Allow cake to cool a bit before moving to the refrigerator to cool completely (about 1 hour).
Mix the thawed Cool Whip with the other 1 cup coconut and spread evenly over the top of the cake. 
Refrigerate until ready to serve, and then be sure to refrigerate any leftovers.
Makes 1 cake, or 12-24 servings

Thursday, June 6, 2013

Gluten Free White Cupcakes with Buttercream Frosting

Gluten Free Cupcakes

I'm not even sure what to say about this recipe. It's just a white cake recipe where I subbed Better Batter GF flour for cake flour. Maybe it's the cake enhancer that pushed them over the edge, but they're not quite what I was going for.
The cupcakes taste good according to me and my gluten limited son. The texture, though, is somewhat strange to me (and to him, although I don't think he could quite articulate it). It's almost as if they are too moist. Moist is desirable in a cupcake most of the time, but when you chew these cupcakes, they almost taste underdone. The tops and bottoms are well-browned and it looks well baked, but it is so moist and soft that it turns a little doughy in your mouth. I think some people like that, but I am not one of them.
We'll have to see if Max chooses to eat any more of these. That will be the true test. For now, I'm really not sure what I'm going to do with all of these cupcakes. 

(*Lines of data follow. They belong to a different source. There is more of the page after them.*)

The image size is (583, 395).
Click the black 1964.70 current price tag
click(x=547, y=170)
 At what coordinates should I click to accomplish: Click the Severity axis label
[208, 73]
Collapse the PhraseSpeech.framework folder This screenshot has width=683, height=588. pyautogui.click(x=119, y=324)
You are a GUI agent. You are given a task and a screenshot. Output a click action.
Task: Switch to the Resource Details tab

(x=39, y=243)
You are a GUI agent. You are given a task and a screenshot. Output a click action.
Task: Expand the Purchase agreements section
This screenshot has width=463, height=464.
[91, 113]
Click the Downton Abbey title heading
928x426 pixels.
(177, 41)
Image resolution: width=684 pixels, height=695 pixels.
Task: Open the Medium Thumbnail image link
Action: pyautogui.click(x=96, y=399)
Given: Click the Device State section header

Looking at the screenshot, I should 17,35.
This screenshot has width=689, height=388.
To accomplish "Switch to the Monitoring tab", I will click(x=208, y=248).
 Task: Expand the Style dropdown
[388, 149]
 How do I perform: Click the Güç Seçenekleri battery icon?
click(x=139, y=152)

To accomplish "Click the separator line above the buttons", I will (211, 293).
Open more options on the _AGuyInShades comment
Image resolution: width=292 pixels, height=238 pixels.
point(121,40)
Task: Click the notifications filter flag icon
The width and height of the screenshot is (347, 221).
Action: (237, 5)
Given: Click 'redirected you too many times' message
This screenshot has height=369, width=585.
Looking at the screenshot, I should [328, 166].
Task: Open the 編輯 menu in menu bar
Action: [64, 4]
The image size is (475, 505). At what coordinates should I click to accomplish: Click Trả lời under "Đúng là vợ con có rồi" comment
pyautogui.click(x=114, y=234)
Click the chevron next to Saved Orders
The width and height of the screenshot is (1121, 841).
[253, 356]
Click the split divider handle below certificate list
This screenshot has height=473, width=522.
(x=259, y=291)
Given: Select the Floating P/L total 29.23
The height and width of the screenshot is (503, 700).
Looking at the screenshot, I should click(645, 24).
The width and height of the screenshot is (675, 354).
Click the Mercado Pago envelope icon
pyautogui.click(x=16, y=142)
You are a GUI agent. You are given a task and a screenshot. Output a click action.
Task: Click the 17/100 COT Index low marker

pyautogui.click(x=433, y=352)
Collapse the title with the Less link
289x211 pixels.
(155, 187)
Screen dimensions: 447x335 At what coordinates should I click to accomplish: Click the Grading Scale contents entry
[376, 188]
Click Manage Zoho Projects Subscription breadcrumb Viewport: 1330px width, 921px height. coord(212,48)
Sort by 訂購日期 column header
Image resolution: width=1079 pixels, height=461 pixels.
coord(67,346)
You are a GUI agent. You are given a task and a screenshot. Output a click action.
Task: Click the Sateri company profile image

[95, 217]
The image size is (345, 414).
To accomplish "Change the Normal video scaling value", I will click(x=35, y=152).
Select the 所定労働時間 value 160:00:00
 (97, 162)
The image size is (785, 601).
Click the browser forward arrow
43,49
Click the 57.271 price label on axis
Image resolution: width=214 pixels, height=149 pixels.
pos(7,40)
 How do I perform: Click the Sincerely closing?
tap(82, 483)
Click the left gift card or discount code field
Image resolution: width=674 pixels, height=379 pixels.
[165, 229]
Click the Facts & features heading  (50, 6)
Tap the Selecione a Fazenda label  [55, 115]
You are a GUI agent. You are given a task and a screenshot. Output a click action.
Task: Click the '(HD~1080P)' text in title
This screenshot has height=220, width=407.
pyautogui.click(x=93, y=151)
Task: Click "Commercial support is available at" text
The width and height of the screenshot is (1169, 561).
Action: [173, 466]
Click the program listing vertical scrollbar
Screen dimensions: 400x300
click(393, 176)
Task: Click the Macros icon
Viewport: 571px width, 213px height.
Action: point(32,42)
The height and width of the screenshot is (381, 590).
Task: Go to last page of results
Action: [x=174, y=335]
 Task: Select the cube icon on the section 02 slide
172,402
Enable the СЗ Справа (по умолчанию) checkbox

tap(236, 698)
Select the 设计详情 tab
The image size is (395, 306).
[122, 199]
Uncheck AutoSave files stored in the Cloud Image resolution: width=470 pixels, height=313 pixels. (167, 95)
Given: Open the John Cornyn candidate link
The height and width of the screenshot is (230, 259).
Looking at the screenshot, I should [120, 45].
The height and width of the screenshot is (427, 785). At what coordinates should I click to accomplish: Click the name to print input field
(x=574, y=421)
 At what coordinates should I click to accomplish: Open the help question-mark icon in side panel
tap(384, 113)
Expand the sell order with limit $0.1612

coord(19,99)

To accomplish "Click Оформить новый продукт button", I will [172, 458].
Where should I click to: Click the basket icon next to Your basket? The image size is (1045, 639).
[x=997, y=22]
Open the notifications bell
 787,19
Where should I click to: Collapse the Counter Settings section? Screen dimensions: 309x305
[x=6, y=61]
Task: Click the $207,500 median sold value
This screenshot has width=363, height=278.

Gluten Free White Cupcakes

  • Preheat oven to 350 degrees Fahrenheit. Line 26-28 muffin cups with cupcake liners.
  • In the bowl of a standing mixer fitted with a whisk attachment, mix all of the dry ingredients on low speed. Add the soft butter and mix until it all looks like wet sand.
  • Add the egg whites, one at a time, and then the whole eggs, one at a time, beating well after each addition. Scrape down the sides and bottom of the bowl after each addition.
  • In a small bowl, whisk the milk with the vanilla. Add this mixture, 1/3 at a time, to the batter. Beat 1-2 minutes after each addition, until fluffy. Scrape down sides and bottom of the bowl.
  • Transfer batter to a large zip top bag. Carefully seal the top and twist a top corner so that the batter is forced into the opposite bottom corner. Cut about 1/2 inch off the corner. Squeeze batter into each muffin cup to within 1/2 inch of the top. Do not overfill. With a wet fingertip, smooth out the top of the cupcake a little so it doesn't bake with a point on top. Get out another pan and put some liners in even if it's only for one or two extra cupcakes.
  • Bake at 350 degrees for 15-18 minutes, or until a toothpick inserted in a center cupcake comes out clean.
  • Remove from oven and allow to cool in the pan for a few minutes. Then with a butter knife or offset spatula, remove cupcakes to a wire rack to finish cooling.
  • While cupcakes cool, prepare the frosting.
  • Frost cupcakes however you want and sprinkle with sprinkles, if desired.
Makes about 26-28 cupcakes

Buttercream Frosting

  • 1/2 cup butter, softened
  • 1/2 cup vegetable shortening
  • 4 cups powdered sugar
  • 2 teaspoons vanilla extract
  • 4-6 tablespoons milk
In a large mixing bowl, beat the butter and vegetable shortening to combine. Add powdered sugar, vanilla, and 4 tablespoons milk. Mix on low until sugar is incorporated. Then beat on high until well blended and fluffy. If the frosting seems too stiff, add more milk, a tablespoon and then a teaspoon at a time until you reach the desired consistency.